医学 急性肾损伤 肌酐 肾功能 优势比 内科学 肾脏疾病 临床终点 安慰剂 肾脏替代疗法 外科 入射(几何) 随机对照试验 泌尿科 病理 物理 替代医学 光学
作者
Matthias Thielmann,David Corteville,Gábor Szabó,Madhav Swaminathan,André Lamy,Lukas Lehner,Craig Brown,Nicolas Noiseux,Mohamed G. Atta,Elizabeth C. Squiers,Shai Erlich,Daniel Rothenstein,Bruce A. Molitoris,C. David Mazer
出处
期刊:Circulation [Ovid Technologies (Wolters Kluwer)]

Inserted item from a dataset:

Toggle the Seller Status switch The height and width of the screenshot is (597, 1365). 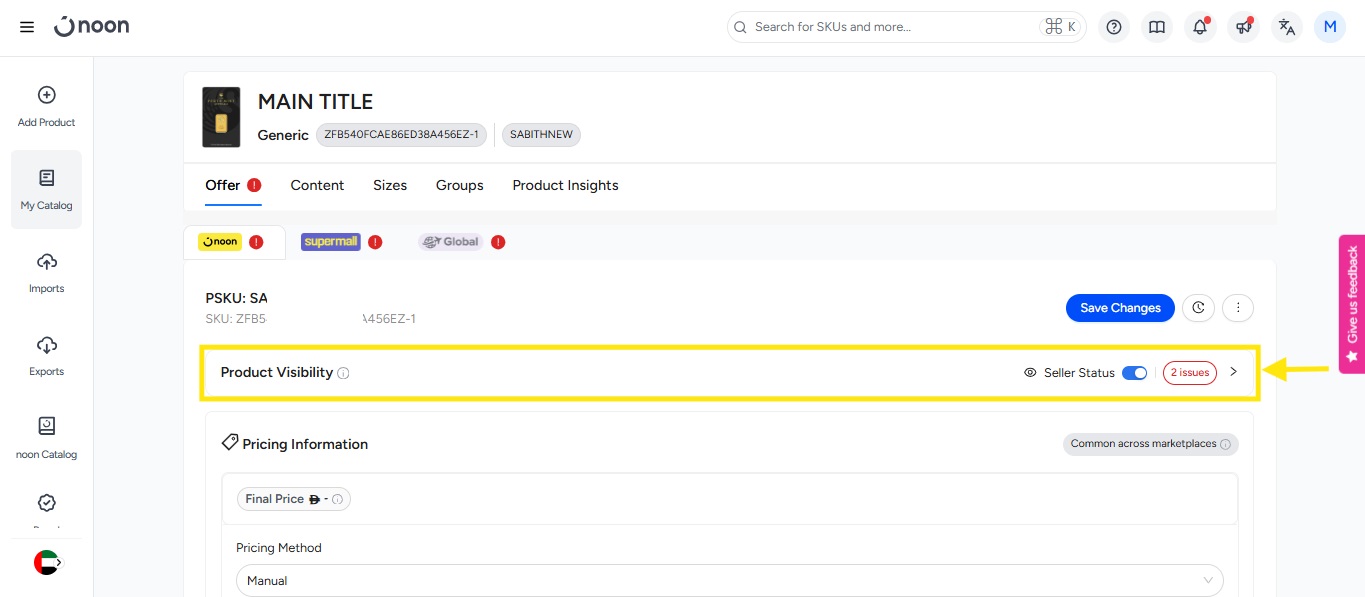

卷期号:144 (14): 1133-1144 被引量:87
标识
DOI:10.1161/circulationaha.120.053029
摘要

Background: Acute kidney injury (AKI) affects up to 30% of patients undergoing cardiac surgery, leading to increased in-hospital and long-term morbidity and mortality. Teprasiran is a novel small interfering RNA that temporarily inhibits p53-mediated cell death that underlies AKI. Methods: This prospective, multicenter, double-blind, randomized, controlled phase 2 trial evaluated the efficacy and safety of a single 10 mg/kg dose of teprasiran versus placebo (1:1), in reducing the incidence, severity, and duration of AKI after cardiac surgery in high-risk patients. The primary end point was the proportion of patients who developed AKI determined by serum creatinine by postoperative day 5. Other end points included AKI severity and duration using various prespecified criteria. To inform future clinical development, a composite end point of major adverse kidney events at day 90, including death, renal replacement therapy, and ≥25% reduction of estimated glomerular filtration rate was assessed. Both serum creatinine and serum cystatin-C were used for estimated glomerular filtration rate assessments. Results: A total of 360 patients were randomly assigned in 41 centers; 341 dosed patients were 73±7.5 years of age (mean±SD), 72% were men, and median European System for Cardiac Operative Risk Evaluation score was 2.6%. Demographics and surgical parameters were similar between groups. AKI incidence was 37% for teprasiran- versus 50% for placebo-treated patients, a 12.8% absolute risk reduction, P =0.02; odds ratio, 0.58 (95% CI, 0.37–0.92). AKI severity and duration were also improved with teprasiran: 2.5% of teprasiran- versus 6.7% of placebo-treated patients had grade 3 AKI; 7% teprasiran- versus 13% placebo-treated patients had AKI lasting for 5 days. No significant difference was observed for the major adverse kidney events at day 90 composite in the overall population. No safety issues were identified with teprasiran treatment. Conclusions: The incidence, severity, and duration of early AKI in high-risk patients undergoing cardiac surgery were significantly reduced after teprasiran administration. A phase 3 study with a major adverse kidney event at day 90 primary outcome that has recently completed enrollment was designed on the basis of these findings (NCT03510897). Registration: URL: https://www.clinicaltrials.gov ; Unique identifier: NCT02610283.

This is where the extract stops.